The Mauritius entity held a Category-1 Global Business License (GBL) issued by the Financial Services Commission, Mauritius. It was also holding a valid tax residency certificate, issued by the Mauritius authorities.
It should be noted that a protocol to the India-Mauritius tax treaty amends Article 13 with effect from April 1, 2017. In other words, if shares of an Indian company were acquired on or after April 1, 2017, India gets the right to tax the resultant capital gains. A grandfathering provision stipulates reduced rates in respect of capital gains arising between April 1, 2017, and March 31, 2019.
The protocol also adds a new Article 27A relating to ‘Limitation of benefits’ – the reduced rate on capital gains is denied, in those cases where the affairs were arranged with the ‘primary purpose’ of taking advantage of this tax benefit. Further, a shell company is also denied the benefit of reduced rate of tax, which is available for the grandfathering period.
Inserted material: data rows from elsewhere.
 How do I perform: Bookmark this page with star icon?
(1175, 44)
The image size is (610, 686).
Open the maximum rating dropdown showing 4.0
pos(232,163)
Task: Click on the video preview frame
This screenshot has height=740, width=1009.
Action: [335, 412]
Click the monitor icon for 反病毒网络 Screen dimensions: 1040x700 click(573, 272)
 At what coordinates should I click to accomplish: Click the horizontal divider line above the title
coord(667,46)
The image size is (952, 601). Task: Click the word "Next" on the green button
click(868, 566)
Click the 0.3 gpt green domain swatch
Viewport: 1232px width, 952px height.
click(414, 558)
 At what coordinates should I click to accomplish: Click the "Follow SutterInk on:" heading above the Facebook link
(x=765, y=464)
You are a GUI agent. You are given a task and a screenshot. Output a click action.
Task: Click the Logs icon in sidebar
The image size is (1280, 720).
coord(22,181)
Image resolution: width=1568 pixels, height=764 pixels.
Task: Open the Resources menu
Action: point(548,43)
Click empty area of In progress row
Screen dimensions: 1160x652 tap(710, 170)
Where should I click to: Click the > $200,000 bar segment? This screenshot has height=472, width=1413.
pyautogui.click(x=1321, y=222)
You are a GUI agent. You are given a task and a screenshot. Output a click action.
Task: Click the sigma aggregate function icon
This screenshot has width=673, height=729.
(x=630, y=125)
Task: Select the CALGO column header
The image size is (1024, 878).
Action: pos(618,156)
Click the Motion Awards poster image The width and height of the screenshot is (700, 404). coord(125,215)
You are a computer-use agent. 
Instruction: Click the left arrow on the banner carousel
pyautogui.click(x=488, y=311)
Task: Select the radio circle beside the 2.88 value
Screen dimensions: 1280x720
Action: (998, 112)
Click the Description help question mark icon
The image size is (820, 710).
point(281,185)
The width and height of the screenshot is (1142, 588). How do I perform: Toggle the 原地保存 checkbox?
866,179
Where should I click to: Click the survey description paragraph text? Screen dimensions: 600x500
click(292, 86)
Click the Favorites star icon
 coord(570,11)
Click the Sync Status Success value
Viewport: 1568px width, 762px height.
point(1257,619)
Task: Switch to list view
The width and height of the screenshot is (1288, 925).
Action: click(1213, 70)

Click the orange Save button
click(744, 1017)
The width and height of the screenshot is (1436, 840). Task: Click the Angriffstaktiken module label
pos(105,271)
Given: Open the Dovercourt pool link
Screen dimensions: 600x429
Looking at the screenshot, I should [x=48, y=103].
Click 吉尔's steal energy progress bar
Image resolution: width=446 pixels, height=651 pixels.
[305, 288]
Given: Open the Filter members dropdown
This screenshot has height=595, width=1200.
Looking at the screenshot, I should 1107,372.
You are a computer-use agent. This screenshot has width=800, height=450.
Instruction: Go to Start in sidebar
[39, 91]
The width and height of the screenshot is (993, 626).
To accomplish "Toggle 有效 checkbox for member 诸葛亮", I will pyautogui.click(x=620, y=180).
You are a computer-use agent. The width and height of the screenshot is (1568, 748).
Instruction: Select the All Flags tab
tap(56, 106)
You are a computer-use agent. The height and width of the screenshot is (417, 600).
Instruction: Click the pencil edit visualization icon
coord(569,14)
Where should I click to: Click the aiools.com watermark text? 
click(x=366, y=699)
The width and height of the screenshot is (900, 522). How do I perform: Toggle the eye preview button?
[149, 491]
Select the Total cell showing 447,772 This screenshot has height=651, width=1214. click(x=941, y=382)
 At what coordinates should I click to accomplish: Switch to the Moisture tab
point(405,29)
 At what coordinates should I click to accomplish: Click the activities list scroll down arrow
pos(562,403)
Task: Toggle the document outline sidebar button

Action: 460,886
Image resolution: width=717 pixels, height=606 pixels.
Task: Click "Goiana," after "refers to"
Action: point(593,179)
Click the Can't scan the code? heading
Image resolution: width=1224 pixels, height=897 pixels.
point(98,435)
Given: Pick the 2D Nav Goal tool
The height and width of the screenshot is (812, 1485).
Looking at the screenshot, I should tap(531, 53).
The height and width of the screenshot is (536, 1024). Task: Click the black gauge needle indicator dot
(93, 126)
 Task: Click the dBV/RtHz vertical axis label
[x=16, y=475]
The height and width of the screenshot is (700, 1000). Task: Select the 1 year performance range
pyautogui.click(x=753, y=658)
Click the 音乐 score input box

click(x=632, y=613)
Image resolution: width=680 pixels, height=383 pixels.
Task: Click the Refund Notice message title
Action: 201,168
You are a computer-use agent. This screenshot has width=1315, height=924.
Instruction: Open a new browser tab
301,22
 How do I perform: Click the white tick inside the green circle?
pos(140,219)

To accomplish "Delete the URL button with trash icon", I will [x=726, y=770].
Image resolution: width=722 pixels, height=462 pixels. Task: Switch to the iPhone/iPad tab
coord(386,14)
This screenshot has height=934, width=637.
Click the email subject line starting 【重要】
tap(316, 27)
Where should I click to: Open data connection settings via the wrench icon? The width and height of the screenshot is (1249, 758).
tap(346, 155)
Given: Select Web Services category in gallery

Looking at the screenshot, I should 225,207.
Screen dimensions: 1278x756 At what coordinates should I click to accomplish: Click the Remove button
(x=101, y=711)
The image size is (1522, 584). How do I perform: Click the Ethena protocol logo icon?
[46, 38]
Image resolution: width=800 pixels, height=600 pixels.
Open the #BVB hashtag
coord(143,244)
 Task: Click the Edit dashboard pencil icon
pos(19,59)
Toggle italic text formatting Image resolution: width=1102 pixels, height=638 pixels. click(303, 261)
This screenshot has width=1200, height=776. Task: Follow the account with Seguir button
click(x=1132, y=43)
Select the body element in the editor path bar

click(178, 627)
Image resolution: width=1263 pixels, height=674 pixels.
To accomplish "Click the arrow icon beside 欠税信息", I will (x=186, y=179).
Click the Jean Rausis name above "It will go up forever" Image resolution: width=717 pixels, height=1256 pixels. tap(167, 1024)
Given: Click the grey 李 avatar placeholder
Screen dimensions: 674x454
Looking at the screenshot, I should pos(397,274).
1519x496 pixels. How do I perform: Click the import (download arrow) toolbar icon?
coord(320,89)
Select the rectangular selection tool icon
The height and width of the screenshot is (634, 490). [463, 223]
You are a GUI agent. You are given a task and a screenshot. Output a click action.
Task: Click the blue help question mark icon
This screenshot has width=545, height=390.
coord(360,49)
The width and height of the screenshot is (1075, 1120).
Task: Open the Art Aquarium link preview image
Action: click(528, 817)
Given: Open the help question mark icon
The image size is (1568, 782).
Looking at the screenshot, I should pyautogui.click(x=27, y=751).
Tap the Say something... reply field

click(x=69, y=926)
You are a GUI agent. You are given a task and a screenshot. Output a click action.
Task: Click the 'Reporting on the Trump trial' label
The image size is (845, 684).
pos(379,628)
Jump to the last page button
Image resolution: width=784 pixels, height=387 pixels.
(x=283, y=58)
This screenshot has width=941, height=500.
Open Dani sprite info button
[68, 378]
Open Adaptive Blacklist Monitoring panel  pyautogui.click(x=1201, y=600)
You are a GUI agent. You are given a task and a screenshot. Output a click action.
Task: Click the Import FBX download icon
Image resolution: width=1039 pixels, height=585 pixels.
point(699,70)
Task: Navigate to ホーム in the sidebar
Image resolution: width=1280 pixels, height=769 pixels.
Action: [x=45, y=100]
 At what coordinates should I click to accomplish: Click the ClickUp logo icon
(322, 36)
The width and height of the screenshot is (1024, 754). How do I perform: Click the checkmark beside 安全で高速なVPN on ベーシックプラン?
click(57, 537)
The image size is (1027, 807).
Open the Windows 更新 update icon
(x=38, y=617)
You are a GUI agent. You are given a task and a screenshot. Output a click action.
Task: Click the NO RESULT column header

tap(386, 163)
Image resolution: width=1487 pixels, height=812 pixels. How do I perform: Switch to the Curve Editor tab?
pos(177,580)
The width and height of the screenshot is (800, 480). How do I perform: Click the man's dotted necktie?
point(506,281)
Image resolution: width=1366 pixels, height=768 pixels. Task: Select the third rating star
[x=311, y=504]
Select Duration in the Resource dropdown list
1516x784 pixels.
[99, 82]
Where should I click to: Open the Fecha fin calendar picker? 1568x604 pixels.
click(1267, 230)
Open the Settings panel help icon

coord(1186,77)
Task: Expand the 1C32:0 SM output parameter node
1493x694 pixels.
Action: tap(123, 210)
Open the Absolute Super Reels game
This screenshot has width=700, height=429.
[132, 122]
The ITAT bench noted that the taxpayer had submitted all the details explaining the transaction along with all the necessary documents required by the I-T official, including a copy of the tax residency certificate. Referring to the Circular No. 682 dated March 30, 1994, issued by the Central Board of Direct Taxes (CBDT), the tax tribunal stated that as the shares that were sold were acquired prior to April 1, 2017, India did not have the right to tax the same.